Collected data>
== == ==

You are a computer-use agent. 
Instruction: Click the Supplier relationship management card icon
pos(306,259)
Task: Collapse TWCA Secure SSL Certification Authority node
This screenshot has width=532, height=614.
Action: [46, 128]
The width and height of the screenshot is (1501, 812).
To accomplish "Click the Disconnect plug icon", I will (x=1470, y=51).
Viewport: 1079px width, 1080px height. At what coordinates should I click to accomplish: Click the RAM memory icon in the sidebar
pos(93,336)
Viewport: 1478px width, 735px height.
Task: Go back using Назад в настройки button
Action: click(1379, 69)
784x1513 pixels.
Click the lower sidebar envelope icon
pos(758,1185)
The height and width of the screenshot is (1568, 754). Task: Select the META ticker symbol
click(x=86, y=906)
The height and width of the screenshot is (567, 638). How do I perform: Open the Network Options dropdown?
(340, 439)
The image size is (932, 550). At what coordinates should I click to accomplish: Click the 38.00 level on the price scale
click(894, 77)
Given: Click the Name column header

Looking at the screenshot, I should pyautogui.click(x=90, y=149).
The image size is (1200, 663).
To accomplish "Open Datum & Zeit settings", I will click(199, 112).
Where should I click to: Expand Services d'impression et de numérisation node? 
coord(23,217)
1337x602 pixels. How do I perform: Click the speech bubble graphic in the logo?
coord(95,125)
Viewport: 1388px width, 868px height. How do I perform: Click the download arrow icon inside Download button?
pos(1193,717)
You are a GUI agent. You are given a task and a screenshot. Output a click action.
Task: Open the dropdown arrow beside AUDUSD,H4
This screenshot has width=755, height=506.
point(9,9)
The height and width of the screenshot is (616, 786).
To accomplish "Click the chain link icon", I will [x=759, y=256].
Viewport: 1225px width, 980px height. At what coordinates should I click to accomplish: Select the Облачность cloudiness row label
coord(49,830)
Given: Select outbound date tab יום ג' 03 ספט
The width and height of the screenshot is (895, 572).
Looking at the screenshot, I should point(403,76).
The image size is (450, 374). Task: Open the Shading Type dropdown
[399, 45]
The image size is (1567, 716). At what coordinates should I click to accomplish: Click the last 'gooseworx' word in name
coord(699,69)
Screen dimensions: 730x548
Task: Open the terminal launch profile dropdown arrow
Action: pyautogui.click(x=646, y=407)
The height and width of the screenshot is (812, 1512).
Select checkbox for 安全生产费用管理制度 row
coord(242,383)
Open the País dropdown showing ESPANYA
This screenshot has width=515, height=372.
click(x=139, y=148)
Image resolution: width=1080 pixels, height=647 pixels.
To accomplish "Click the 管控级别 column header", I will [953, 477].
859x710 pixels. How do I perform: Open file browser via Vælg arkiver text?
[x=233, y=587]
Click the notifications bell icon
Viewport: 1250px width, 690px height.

== == ==

Your assignment> Scan the lines above for the word "agent". Return each one that has it.

Your response>
You are a computer-use agent. 
You are a GUI agent. You are given a task and a screenshot. Output a click action.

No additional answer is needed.